En s’orientant vers l’analyse de l’acéphalité, de la bicéphalité ou d’autres polycéphalités, les auteurs ouvrent une perspective passionnante. Nous approchons là en effet des dimensions essentielles de l’imaginal qui s’inscrivent dans le symbolisme traditionnel, symbolisme des cornes, de la barbe, de l’androgynat, etc.

L’acéphalité reste un symbole de dé-mentalisation, « thérapeutique supérieure des désordres de l’âme et du corps » et ouvre vers les voies d’éveil :

« La raison de l’initiation étant justement l’abandon du corps grossier, physique et psychique, au profit du corps glorieux, il est évident que celui qui s’engage dans cette voie doit prendre les moyens de se dé-mentaliser effectivement. Cet acte est tout particulièrement figuré par la décapitation symbolique contenue dans le signe essentiel de l’initié Apprenti franc-maçon. »

Enfin le Baphomet, notamment pour et par Fulcanelli a à voir avec l’alchimie. Fulcanelli voit dans le Baphomet, bapheus mete, une référence à la teinture alchimique. Ses représentations symboliques renvoient également aux principes alchimiques.

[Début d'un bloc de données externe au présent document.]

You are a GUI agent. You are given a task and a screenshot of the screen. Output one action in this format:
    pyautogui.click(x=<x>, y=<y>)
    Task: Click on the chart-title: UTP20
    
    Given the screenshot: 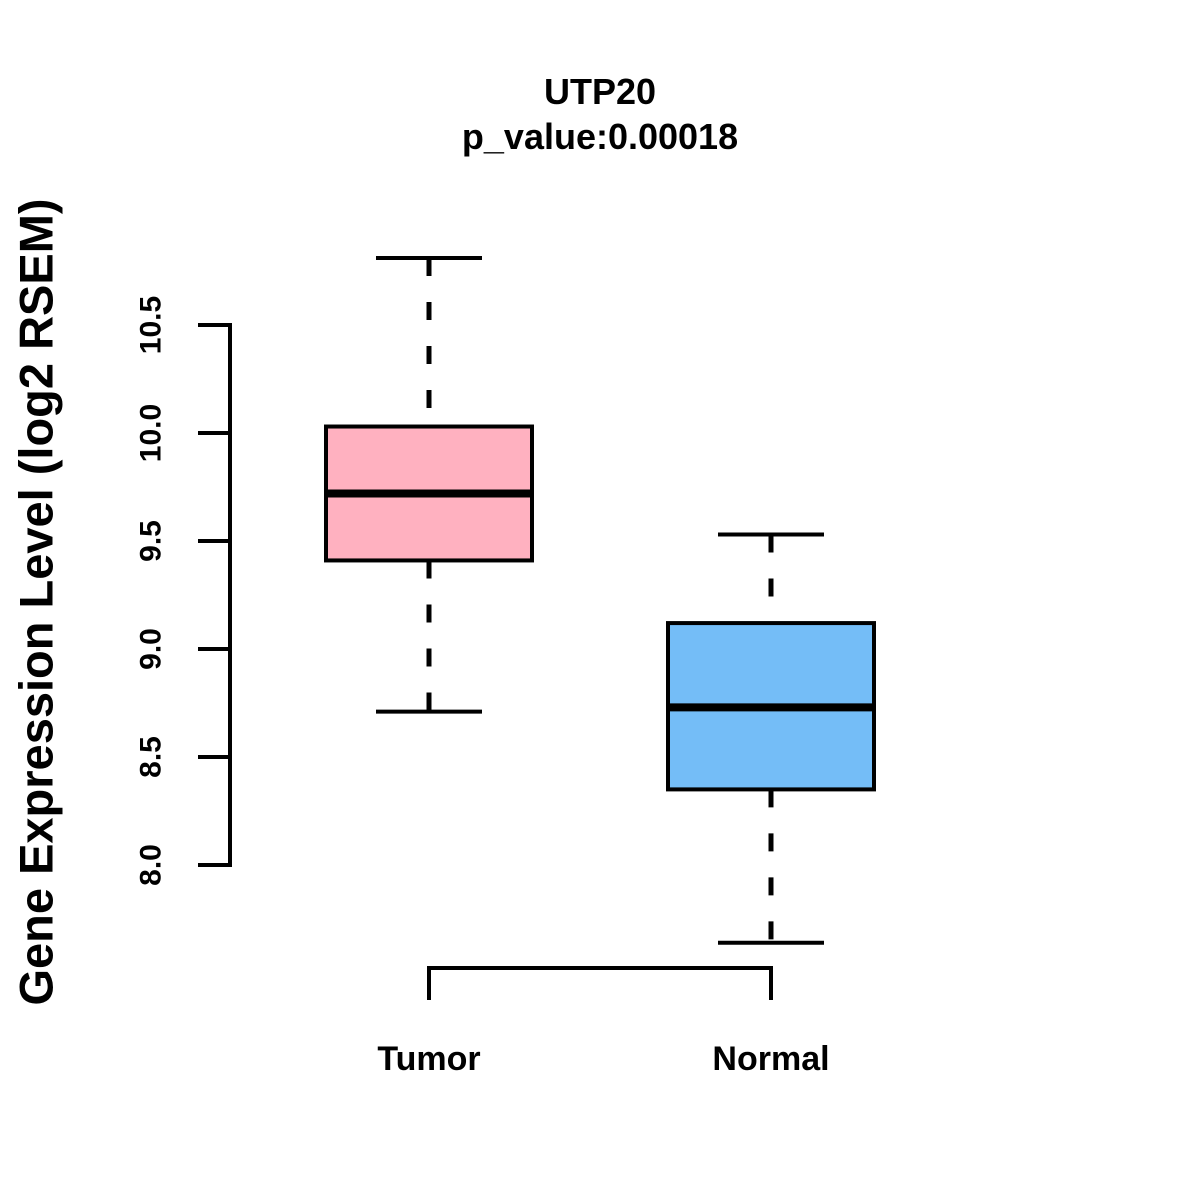 What is the action you would take?
    pyautogui.click(x=600, y=92)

Au fil des pages, c’est l’impossibilité à dire, à représenter, à penser le Baphomet qui s’impose. Comme indicible et insupportable à la vue, il renvoie aussi bien au Saint Graal qu’à la Sainte Face de Dieu. Plus important que l’objet, forcément éphémère et de la nature du vide, c’est bien le procès initiatique qu’il induit qui importe.

Cet ouvrage aux multiples facettes vise aussi bien à éloigner des représentations trompeuses qui polluent le templarisme qu’à ouvrir vers le simple.